STONES' SET PACKS POWER
BOSTON — The futuristic stage of the Rolling Stones ``Steel Wheels'' tour is a hulking ``post-industrial'' mass resembling something out of the films ``Blade Runner'' or ``Brazil.'' More than 250 feet wide and 130 feet high, it features steel pipes, huge smoke ducts, an elevator, towers, platforms, scaffolding, netting, elaborate light systems, two 18-by-24-foot video screens, and a series of ``Steel Wheels'' symbols.
Numerous designers (including architect Mark Fisher and the band's Mick Jagger and Charlie Watts) and more than 40 companies were involved in creating the made-for-stadium spectacle.
Because it takes days to erect the stage, there are at least two different stages on the road during the tour. Also two sets of lighting and sound equipment leapfrog locations so that the Stones can play on one set while another is being assembled in a different city. The whole tour requires about 70 trucks and 250 crew members.

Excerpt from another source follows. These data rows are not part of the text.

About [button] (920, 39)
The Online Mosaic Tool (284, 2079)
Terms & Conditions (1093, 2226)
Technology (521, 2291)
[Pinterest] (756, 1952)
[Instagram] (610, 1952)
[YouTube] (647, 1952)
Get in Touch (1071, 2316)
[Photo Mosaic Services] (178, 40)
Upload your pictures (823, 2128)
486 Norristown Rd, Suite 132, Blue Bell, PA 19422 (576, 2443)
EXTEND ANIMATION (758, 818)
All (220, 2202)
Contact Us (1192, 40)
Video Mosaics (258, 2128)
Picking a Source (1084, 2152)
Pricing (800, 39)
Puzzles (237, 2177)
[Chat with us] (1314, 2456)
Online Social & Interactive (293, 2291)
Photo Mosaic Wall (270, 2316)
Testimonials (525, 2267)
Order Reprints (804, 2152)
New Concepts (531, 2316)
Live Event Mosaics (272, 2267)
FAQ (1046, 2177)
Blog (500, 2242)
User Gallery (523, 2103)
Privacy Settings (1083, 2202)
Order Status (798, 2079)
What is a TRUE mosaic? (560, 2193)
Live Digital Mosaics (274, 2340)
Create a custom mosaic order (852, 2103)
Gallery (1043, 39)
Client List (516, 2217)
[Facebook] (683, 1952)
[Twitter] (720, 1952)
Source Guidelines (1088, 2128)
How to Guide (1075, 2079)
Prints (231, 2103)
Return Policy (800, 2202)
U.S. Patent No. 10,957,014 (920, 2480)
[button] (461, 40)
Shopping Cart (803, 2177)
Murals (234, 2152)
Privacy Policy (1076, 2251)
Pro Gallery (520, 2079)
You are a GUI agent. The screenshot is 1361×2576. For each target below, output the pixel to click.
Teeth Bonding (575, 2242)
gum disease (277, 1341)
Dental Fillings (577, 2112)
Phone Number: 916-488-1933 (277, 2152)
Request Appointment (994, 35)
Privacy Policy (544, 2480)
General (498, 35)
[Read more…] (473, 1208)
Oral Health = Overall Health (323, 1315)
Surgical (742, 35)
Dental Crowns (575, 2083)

The group's first-rate sound system produces half a million watts of power on some 96 channels. A total of 18 people and eight tractor trailers are required to operate and transport it. The lighting for one show consumes half a million watts of power.
Electrical power for one show comes from four generators, pumping out about 3,200 horsepower (not counting the megawatts of human energy expended). The total power generated during the show is about 2.4 million watts carried through more than 12 miles of cable.